Matthew Bramlet, MD, Pediatric Cardiologist Director, Advanced Imaging and Modeling Lab
For more than a decade, the Advanced Imaging and Modeling (AIM) Lab at OSF Innovation has been creating 3D printed heart models to help surgeons plan complex procedures. Now, the team has taken a major leap forward, developing the nation’s only automated process for creating 4D beating heart models from CT scans.

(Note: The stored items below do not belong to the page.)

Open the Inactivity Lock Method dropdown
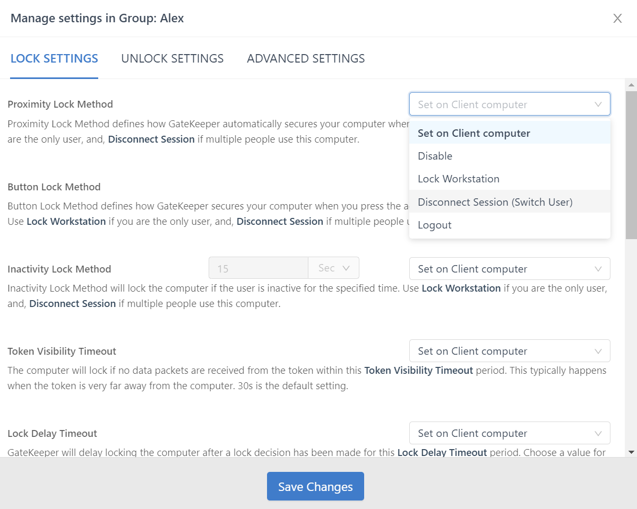Viewport: 637px width, 509px height. pos(509,269)
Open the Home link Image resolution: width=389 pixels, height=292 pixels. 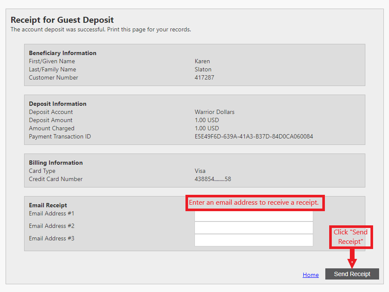click(x=311, y=275)
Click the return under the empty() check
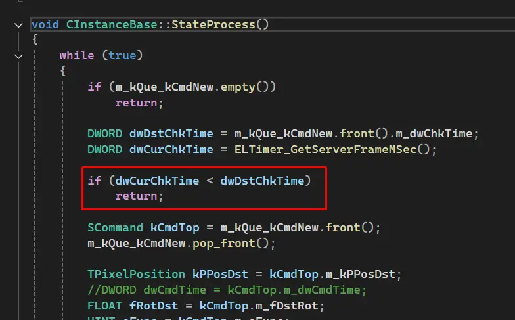The width and height of the screenshot is (515, 320). (x=137, y=103)
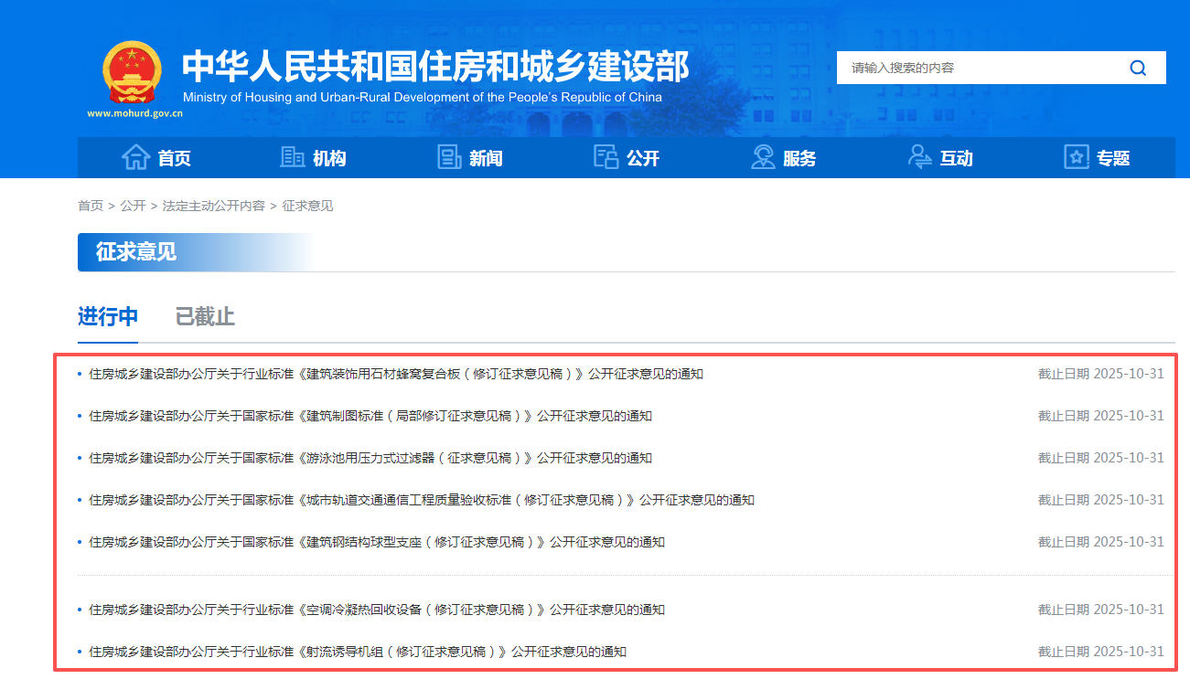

Join us as we discuss how 4D hearts are changing surgical planning, improving patient outcomes and drawing attention from hospitals across the country. Using machine learning to segment and stitch together time-sequenced 3D images, the AIM Lab has transformed static visuals into dynamic digital twins that replicate every phase of a patient’s cardiac cycle. What once took months of manual work can now be generated with a single click, giving surgeons unprecedented insight into both anatomy and function.
Host Shelli Dankoff chats with Matthew Bramlet, MD, a pediatric cardiologist and director of the Advanced Imaging and Modeling Lab for OSF HealthCare, about how the technology works, the role of academic partnerships in making it possible and what the future of 4D modeling could mean for both providers and patients.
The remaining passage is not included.